Task statement
Condense the paragraph of the source text below that begins "The draft policy, a copy of which" into a short bulleted list that keeps its main facts.

AIDS researchers are upset about a draft policy at the National Institutes of Health (NIH) that they say would make it more difficult to conduct trials in developing countries. NIH's main AIDS branch, the National Institute of Allergy and Infectious Diseases (NIAID), is considering making researchers use outside funds to pay for the drugs they want to test, and says to meet ethics standards researchers will have to guarantee the treatment of participants in the trial after the study is finished.
The draft policy, a copy of which has been obtained by ScienceNOW, states that the cost of purchasing drugs for clinical trials "would severely restrict the Institute's research capacity by limiting the number, scope, duration and focus of NIAID's international HIV-related research activities." It adds that only "under extraordinary circumstances" would NIAID foot the bill for test drugs. The document goes on to argue that it would be unethical to stop treatment when a trial ends. Researchers should therefore be required to submit a plan "to provide appropriate care and [antiretroviral] treatment for study participants after completion of the trial." None of these requirements is new, the document notes: They simply formalize NIAID's existing policies. The issue is coming to a head now because of the increasing push to provide poor countries with the potent combinations of anti-HIV drugs that have come to market in wealthy countries and dramatically slowed the disease.

Dataset excerpts
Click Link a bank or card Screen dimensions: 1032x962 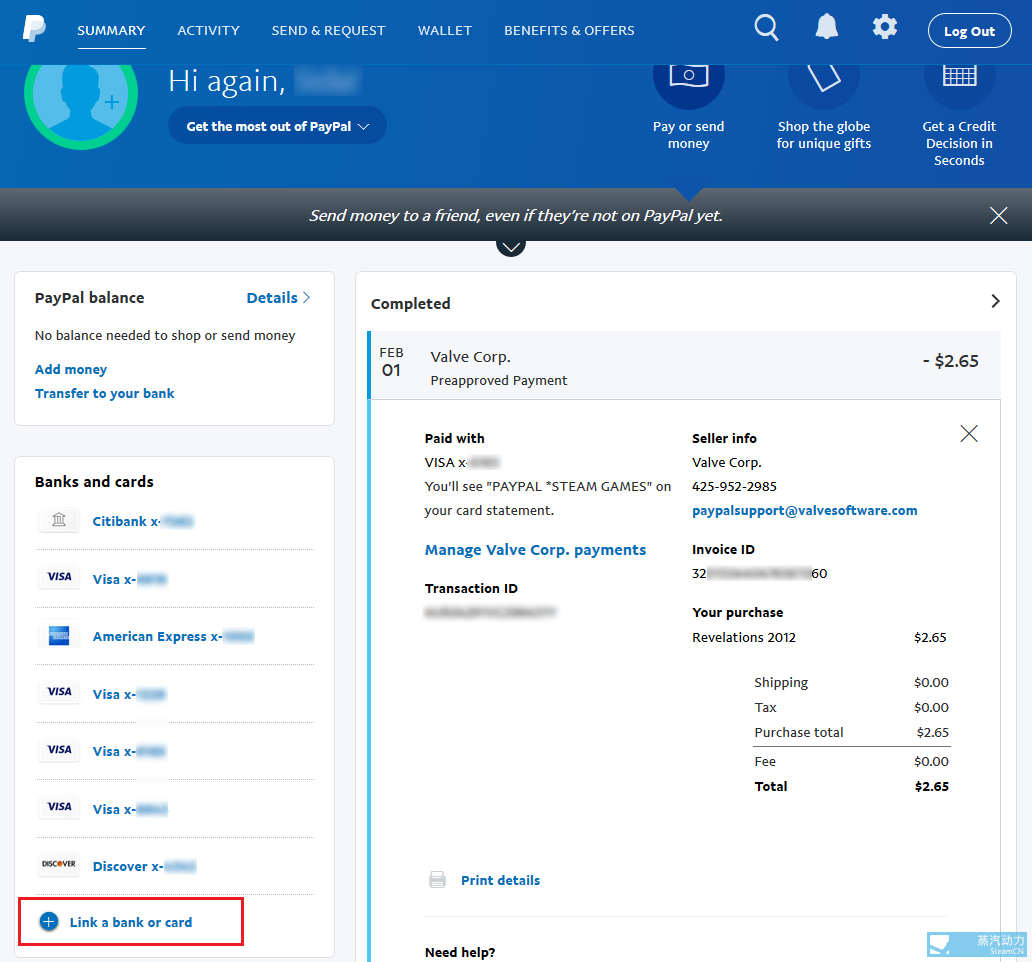point(130,922)
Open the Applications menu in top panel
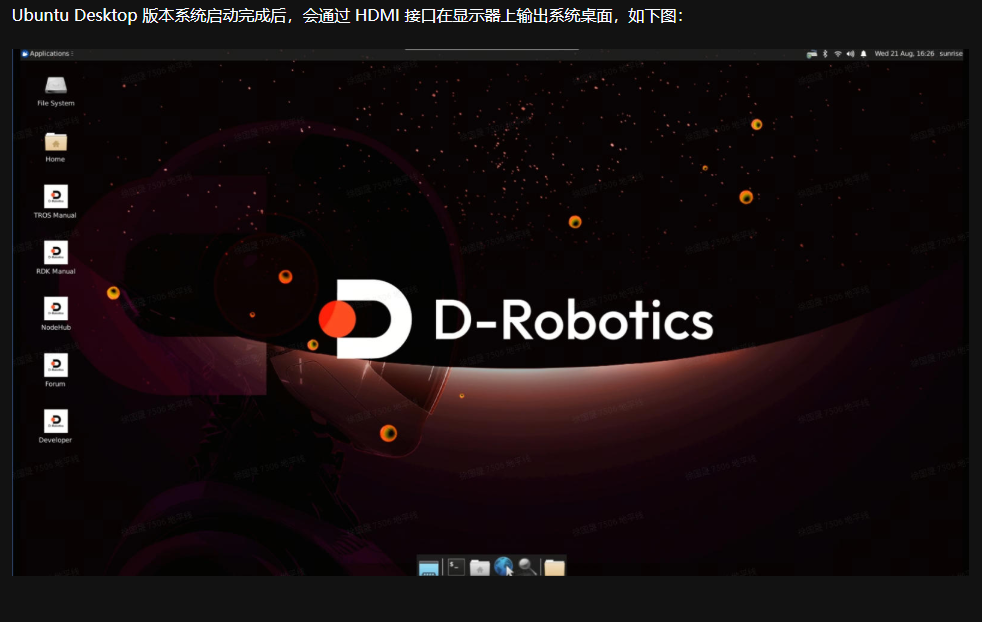This screenshot has width=982, height=622. [x=46, y=54]
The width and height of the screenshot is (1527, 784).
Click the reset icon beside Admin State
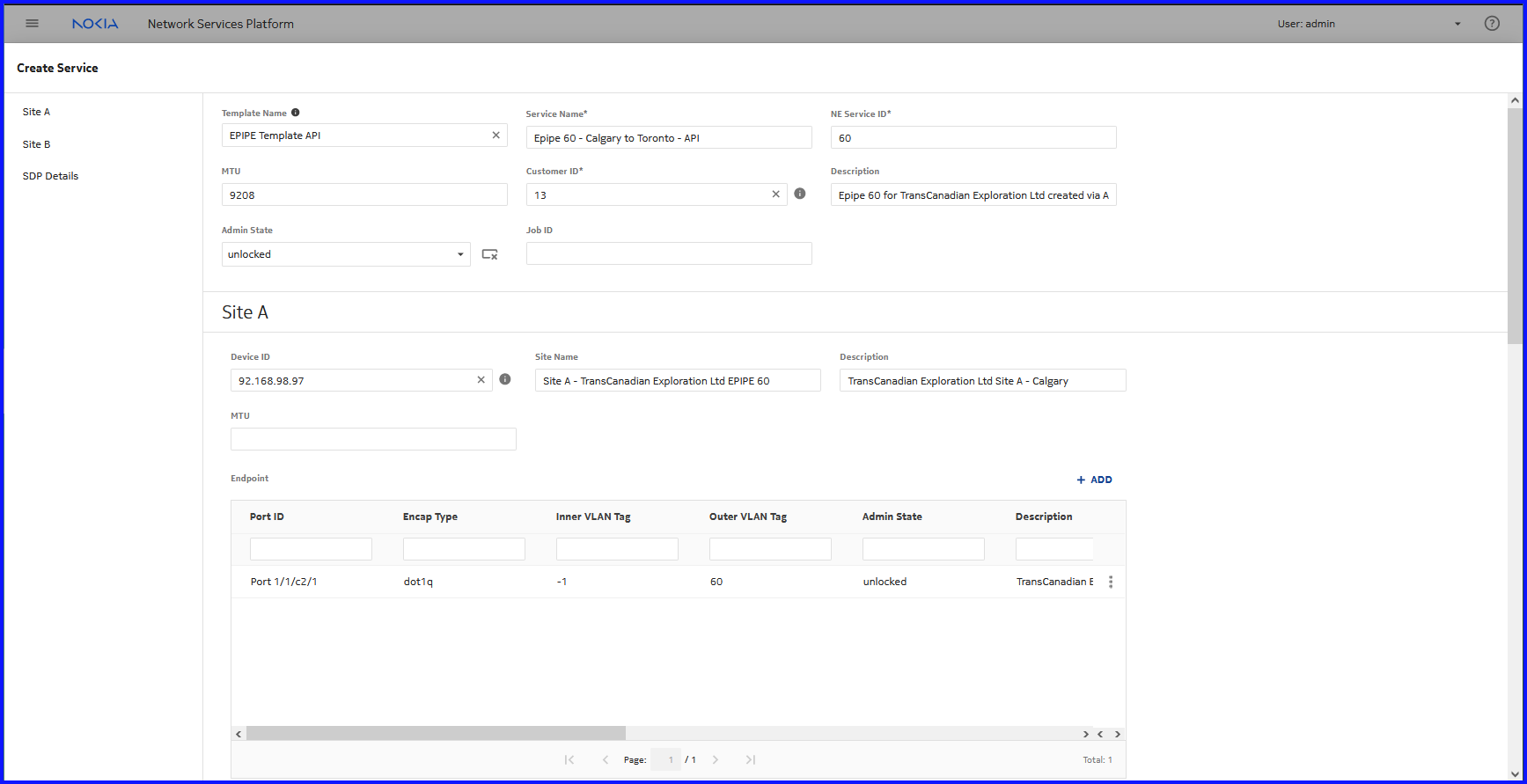click(x=490, y=254)
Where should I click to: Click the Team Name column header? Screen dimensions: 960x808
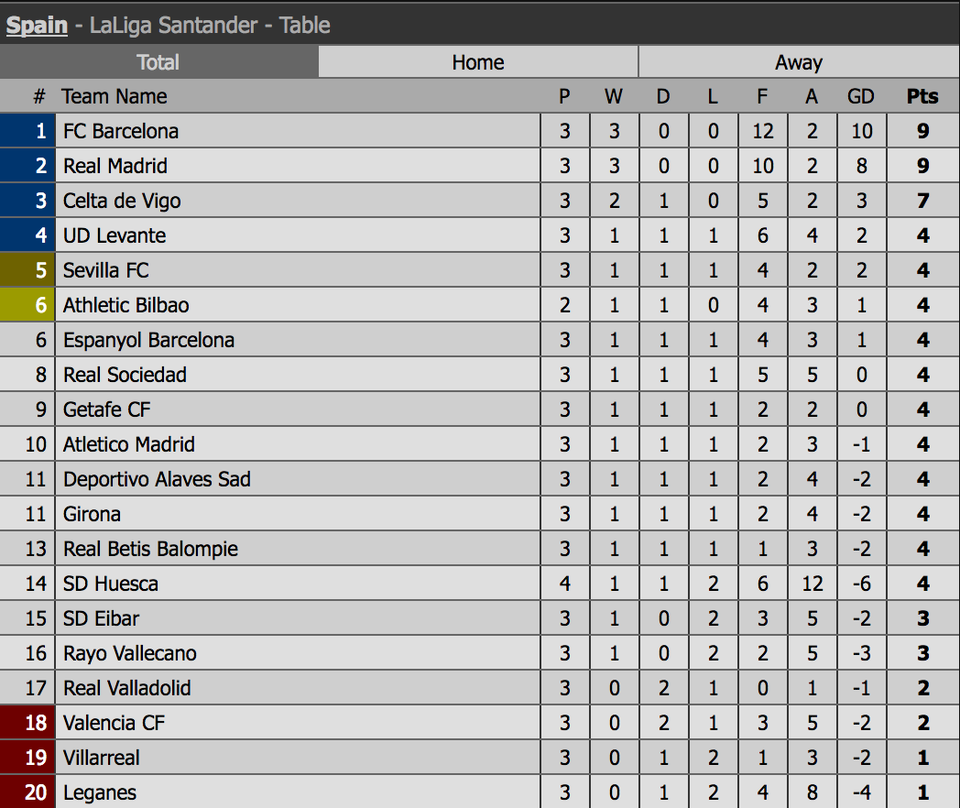point(114,96)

Expected answer
- ScienceNOW has obtained a copy of the draft policy.
- The policy states that buying drugs for clinical trials would severely restrict NIAID's research capacity by limiting the number, scope, duration and focus of its international HIV-related research.
- NIAID would pay for test drugs only "under extraordinary circumstances."
- The policy argues that stopping treatment when a trial ends would be unethical. Researchers would therefore have to submit a plan to provide appropriate care and antiretroviral treatment to participants after the trial.
- The document notes that none of these requirements is new. They formalize NIAID's existing policies.
- The issue is coming to a head because of a growing push to give poor countries the potent anti-HIV drug combinations that have dramatically slowed the disease in wealthy countries.